Dermoid or epidermoid cysts, eosinophilic granuloma, hematoma, abscess, aneurysm, arteriovenous fistula, encephalocele, lymphoid hyperplasia, and sinus pericrania should all be considered in the differential
Diagnosis [3,6,8]. MRI angiography, which demonstrates fusiform dilatation and turbulent intraluminal artery flow in non-thrombosed aneurysms, is one diagnostic method that can be used. Important details on the vessel of origin, luminal morphology, and relationship to surrounding osseous and soft tissue structures can be obtained by CT angiography [8]. Though it might be less helpful in situations with thrombosed aneurysms, digital subtraction angiography is thought to be the gold standard for characterizing these lesions and distinguishing them from arteriovenous malformations, which also manifest as pulsatile subcutaneous masses [7,8].
Hunter, who demonstrated the benefits of proximal arterial ligation in the 18th century, carried out the first attempts to treat pseudoaneurysms of the external carotid artery.

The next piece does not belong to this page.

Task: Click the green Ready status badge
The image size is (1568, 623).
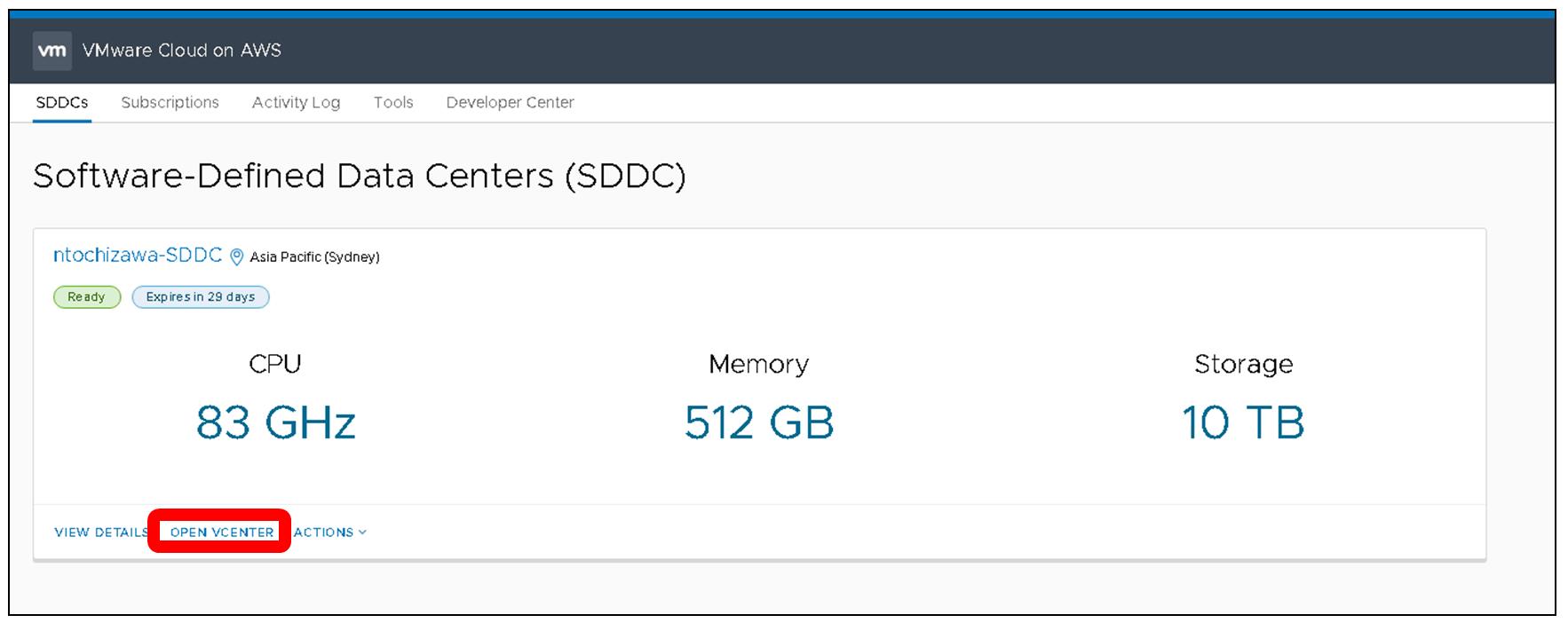Action: click(86, 297)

Simple resection of the aneurysm, coil embolization [9], direct thrombin injection [10], proximal ligation of the parent artery, or aneurysm trapping are among the treatment options for traumatic pseudoaneurysms.

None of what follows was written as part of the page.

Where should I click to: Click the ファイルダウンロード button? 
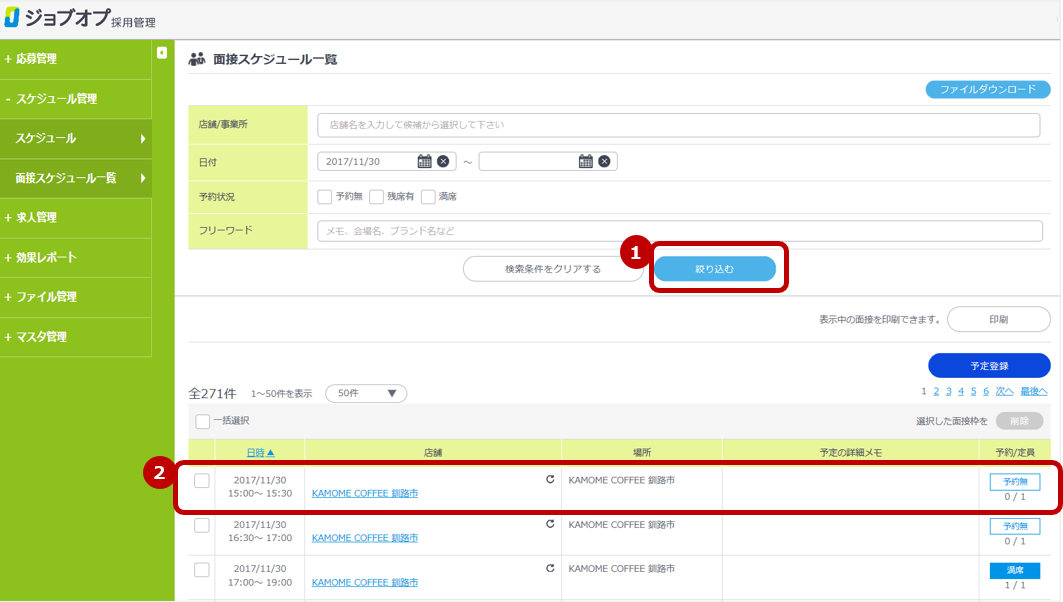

Particulate embolization is more frequently employed as a preoperative treatment to reduce the amount of peri- operative blood loss, while it can be utilized as a definitive operation as well. This method enables embolization of veins in close proximity to the site of bleeding. The material is intended to be deposited within the network of blood vessels. A catheter inserted into the femoral artery is used to do this. A contrast agent is used to locate the feeder channel while the catheter is progressed until it reaches the common carotid artery. The coils are conveyed via a microwire and a microcatheter. The formation of an embolus, around the coil stops the blood supply to the pseudoaneurysm. Embolization materials can be categorized as fluids that completely fill the lesion, particulate agents and mechanical devices. Few examples are gel foam, gelatin, Dacron fibers, N-butyl cyanoacrylate, autologous clot, polyvinyl alcohol, platinum complex coils, Guglielmi detachable coils, and more recently electronically detachable platinum micro coils [6,8].
Using small-sized particles is essential to preserve the parent and second-order arteries while achieving the most distal vascular blockage. When there is no visible flow into the artery's distal branches, the surgery is deemed to be finished.
Coil occlusion, rather than particulate embolization, would be the endovascular treatment of choice. A major risk with endovascular occlusion is movement of the occlusive material. Embolization is usually associated with local tissue infarction. Surgical excision at this site can be problematic although Weber et al. (1997) state that complete excision of a pseudoaneurysm with ligation of the proximal and distal parts of the artery is the recommended treatment.
In trained hands, morbidity associated with such treatment is almost negligible (0.03% mortality and 1.73% morbidity) and results are promising [2]. Common complications include injury to vessels, inadvertent embolization of ECA or ICA, dislodgement of coils or embolus, infarction, etc.
Conclusion
Proper monitoring and early detection. Therefore, appropriate decision-making through teamwork comprising surgical specialists and interventional radiologists is required for treatment planning of traumatic aneurysm of the internal maxillary artery. A carefully planned and executed access osteotomy will delineate the aneurysmal sac in its entirety.